Items listed in a dataset
------------------------

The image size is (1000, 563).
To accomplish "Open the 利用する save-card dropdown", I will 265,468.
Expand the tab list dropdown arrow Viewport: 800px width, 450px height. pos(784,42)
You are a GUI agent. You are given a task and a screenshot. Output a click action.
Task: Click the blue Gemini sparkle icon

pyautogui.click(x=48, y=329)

------------------------

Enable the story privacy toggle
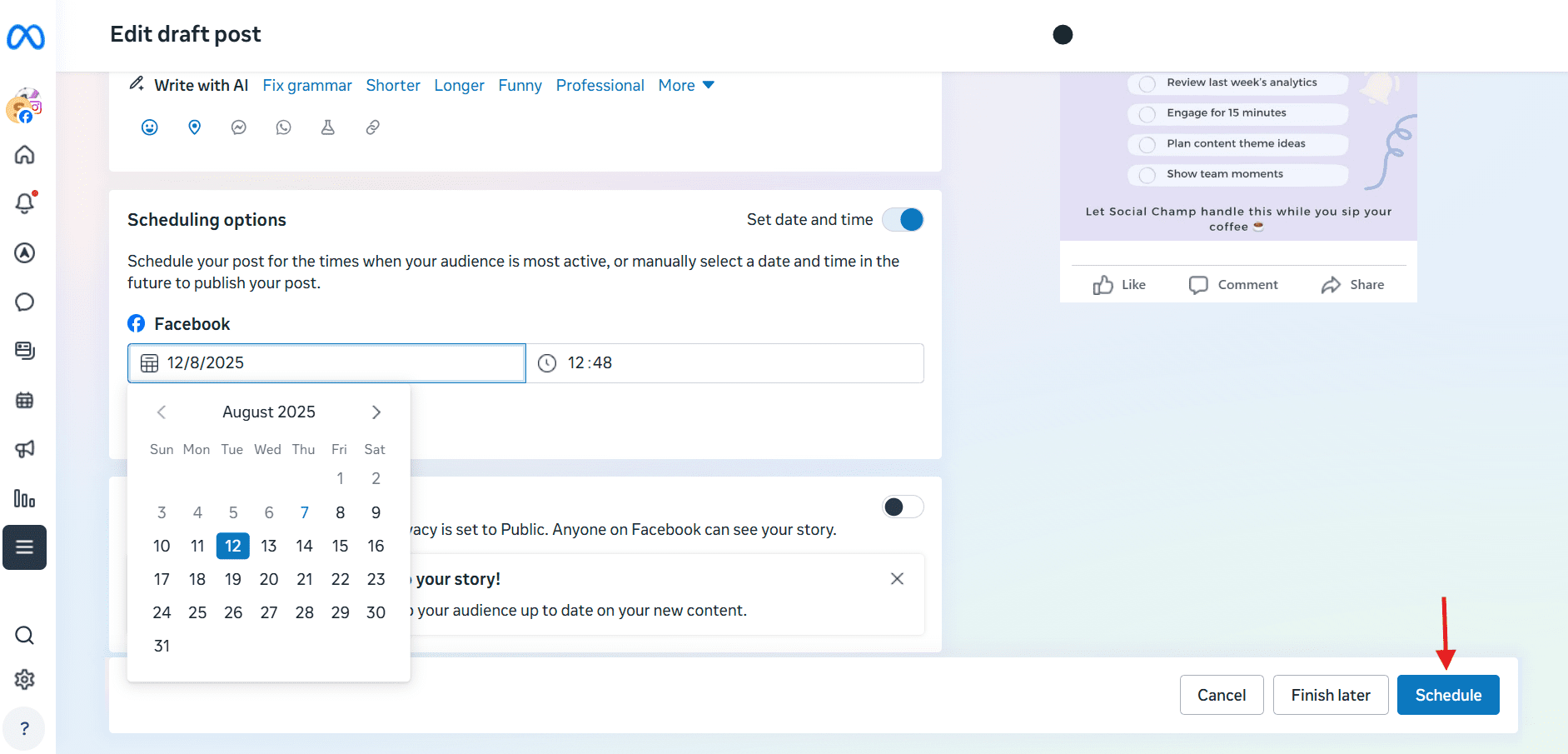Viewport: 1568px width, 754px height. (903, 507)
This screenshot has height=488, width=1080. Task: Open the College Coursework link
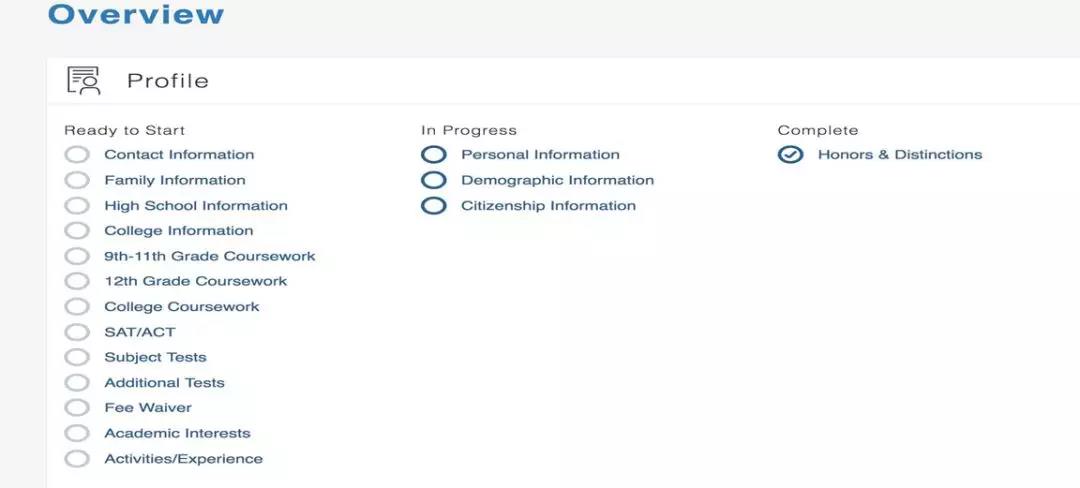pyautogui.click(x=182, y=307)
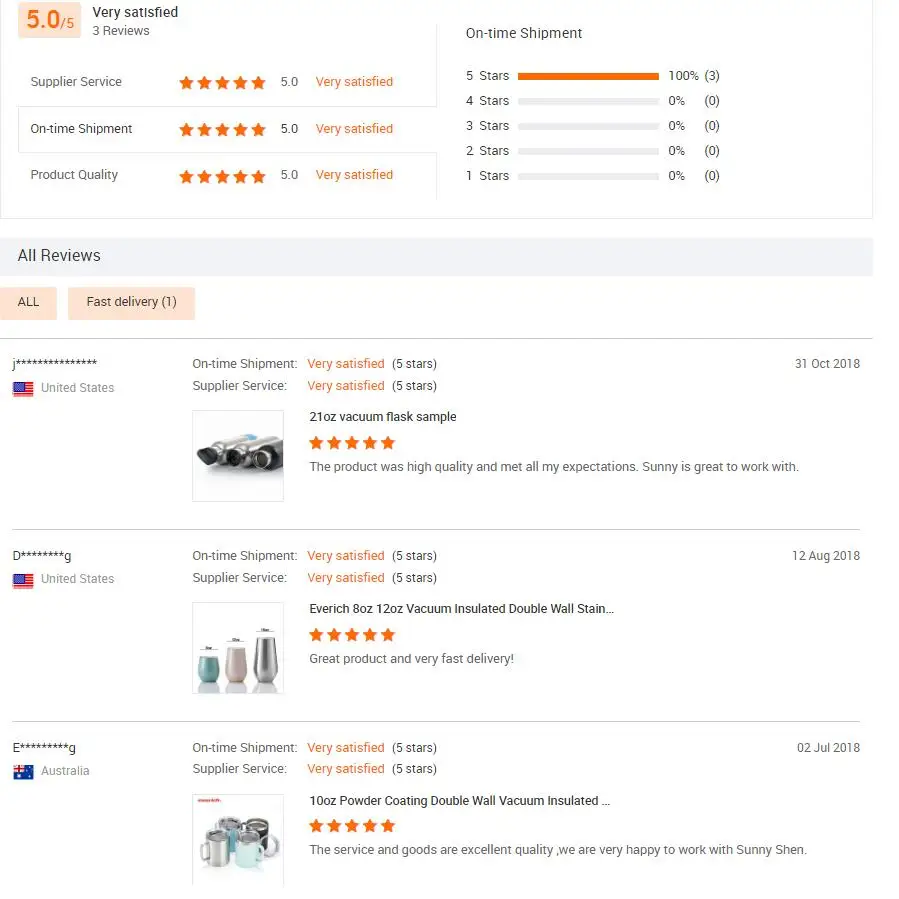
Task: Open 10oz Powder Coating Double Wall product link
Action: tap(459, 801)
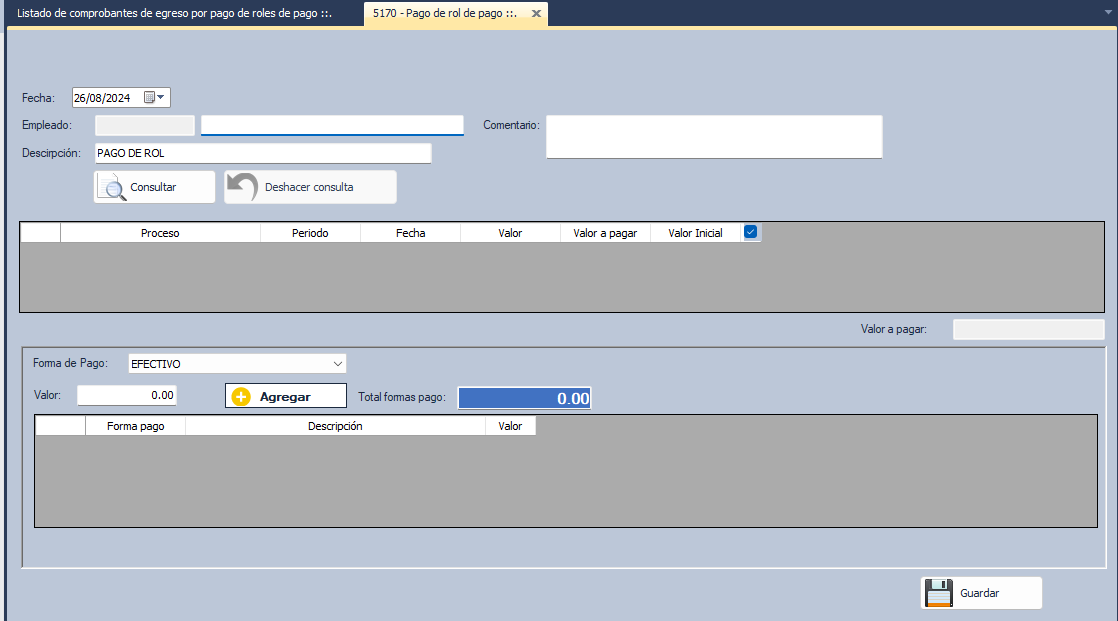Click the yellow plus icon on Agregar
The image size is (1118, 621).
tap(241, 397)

------------------------

• _Exercise details_: Reproduce the records word for word, starting with the line that contains "Enable the story privacy toggle" and going on through the line that contains "tap(241, 397)". Leave the pictures out of your answer.

• _Worked answer_:
Enable the story privacy toggle
Viewport: 1568px width, 754px height. (903, 507)
This screenshot has height=488, width=1080. Task: Open the College Coursework link
pyautogui.click(x=182, y=307)
Task: Open 10oz Powder Coating Double Wall product link
Action: tap(459, 801)
Click the yellow plus icon on Agregar
The image size is (1118, 621).
tap(241, 397)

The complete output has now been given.